Tuesday, January 29, 2013

We had a good snow last week, a good heavy fall that stayed around due to the cold weather. It was more like ones I remember as a boy. But they came earlier then. In November we would have snows that would provide sledding for many days and snows like that would continue to fall periodically through all the winter months. I loved those snows back then.

I remember one snow of long ago that piled up and came to stay. The wild creatures of the field took shelter wherever they could. Pheasants came at night to roost beneath the low branches of the hemlocks that lined our drive. As I walked down the lane to the school bus stop in the morning and passed close to their place of cover, they would run across the ice-crusted snow and take flight. I would stand and watch as twenty two or twenty three birds repeated that maneuver, one after the other. It was rare to see them in such numbers and so close to our house.

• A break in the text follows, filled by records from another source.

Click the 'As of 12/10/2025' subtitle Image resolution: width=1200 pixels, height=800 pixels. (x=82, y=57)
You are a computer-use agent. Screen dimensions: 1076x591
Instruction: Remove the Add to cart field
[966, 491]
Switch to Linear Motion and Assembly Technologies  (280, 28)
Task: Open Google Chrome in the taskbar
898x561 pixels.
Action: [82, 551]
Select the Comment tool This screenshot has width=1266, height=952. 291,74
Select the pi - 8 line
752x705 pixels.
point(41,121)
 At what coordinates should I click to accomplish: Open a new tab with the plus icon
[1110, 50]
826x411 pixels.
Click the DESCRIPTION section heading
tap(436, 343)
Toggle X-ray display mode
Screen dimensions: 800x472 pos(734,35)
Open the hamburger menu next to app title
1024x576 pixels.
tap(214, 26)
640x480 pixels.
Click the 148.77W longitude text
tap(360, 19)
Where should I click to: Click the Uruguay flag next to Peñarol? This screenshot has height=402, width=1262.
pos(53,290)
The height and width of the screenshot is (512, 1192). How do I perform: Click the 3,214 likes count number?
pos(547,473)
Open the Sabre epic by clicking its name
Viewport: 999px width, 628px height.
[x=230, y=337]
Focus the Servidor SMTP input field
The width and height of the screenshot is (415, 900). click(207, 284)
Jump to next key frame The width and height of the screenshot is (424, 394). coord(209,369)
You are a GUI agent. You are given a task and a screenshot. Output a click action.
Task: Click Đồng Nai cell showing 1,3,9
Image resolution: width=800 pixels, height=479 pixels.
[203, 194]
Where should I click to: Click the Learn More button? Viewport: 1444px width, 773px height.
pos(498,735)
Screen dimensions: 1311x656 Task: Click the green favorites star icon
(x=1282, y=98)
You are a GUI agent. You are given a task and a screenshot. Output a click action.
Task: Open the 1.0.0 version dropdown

The pheasants are gone from this area now and it seems the snows are gone as well. The only things I have are the memories of them. But to tell the truth, the older I get it seems the less I miss them. I don’t stand up against the cold as well as I used to and it’s a lot harder for me to get around in the winter months. I have a friend who claims to love winter and snow. She laments the fact that the snows do not fall more frequently and in greater quantity. I asked her about that just the other day. “Why do you love winter so?” I asked. In answer she told me how nice it was to curl up by a window with a warm blanket, a bowl of hot soup, a loaf of crusty bread and with classical music on a stereo to watch the snow fall while writing poetry.

I like that sort of thing, too, but I don’t really call that liking winter.

Monday, January 14, 2013

I’ve discovered that nighttime is the best time for the internet, best meaning when it is fastest and least plagued with bugs. I discovered that by accident, caused by the times (frequent) when I wake up with ideas that I feel I have to get up and work with. That usually occurs around three or four o’clock in the morning. Most days my little internet setup is very speedy at that time—downloads rapid, attachments easily loaded, emails off quickly.

Why is that?

I’m not sure, but I have a suspicion as to the reason. It’s very simple—there are fewer people using the internet at that hour of the day and therefore things flow more smoothly. It’s rather like driving on the parkway at that same time of day rather than at the height of rush hour. That’s a very unscientific theory and I’m sure there are other factors that have a part in the matter, atmospheric conditions being an obvious component, but I think it’s pretty solid as a theory.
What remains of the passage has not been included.